• **PROBLEM TO WORK ON**:
Find the string "computer" in the listing and report every line that has it.

────────────────

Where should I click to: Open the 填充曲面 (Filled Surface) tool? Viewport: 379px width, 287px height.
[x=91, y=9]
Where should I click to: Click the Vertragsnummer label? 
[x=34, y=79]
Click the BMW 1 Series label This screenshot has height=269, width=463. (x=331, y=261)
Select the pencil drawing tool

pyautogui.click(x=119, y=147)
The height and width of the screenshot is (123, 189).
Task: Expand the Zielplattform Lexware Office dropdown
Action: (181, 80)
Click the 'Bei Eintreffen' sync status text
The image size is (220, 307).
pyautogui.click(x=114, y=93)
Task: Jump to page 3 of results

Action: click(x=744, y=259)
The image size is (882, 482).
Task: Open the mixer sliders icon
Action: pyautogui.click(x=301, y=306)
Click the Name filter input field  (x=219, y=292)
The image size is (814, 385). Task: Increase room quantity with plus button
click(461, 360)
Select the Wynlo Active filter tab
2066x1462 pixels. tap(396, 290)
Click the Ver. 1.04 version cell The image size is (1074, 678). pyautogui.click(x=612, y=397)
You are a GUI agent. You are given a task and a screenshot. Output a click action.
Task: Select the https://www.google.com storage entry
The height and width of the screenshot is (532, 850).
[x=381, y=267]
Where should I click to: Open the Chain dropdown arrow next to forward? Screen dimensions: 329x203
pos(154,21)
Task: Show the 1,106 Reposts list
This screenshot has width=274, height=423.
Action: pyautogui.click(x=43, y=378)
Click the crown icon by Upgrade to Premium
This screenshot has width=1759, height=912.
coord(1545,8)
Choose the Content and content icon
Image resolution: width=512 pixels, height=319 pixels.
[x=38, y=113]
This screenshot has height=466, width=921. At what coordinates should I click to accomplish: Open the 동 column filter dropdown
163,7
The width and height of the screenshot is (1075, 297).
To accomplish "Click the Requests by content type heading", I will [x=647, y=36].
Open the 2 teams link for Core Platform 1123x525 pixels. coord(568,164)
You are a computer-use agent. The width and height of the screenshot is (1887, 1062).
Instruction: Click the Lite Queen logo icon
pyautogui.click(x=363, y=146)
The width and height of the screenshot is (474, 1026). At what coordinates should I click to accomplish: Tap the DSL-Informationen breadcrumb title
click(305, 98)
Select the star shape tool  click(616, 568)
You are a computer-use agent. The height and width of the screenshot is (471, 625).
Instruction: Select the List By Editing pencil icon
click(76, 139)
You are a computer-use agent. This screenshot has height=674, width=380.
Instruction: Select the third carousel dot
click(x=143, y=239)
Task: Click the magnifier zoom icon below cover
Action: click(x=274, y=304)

────────────────

• **RESPONSE**:
You are a computer-use agent. The width and height of the screenshot is (1887, 1062).
You are a computer-use agent. The height and width of the screenshot is (471, 625).
You are a computer-use agent. This screenshot has height=674, width=380.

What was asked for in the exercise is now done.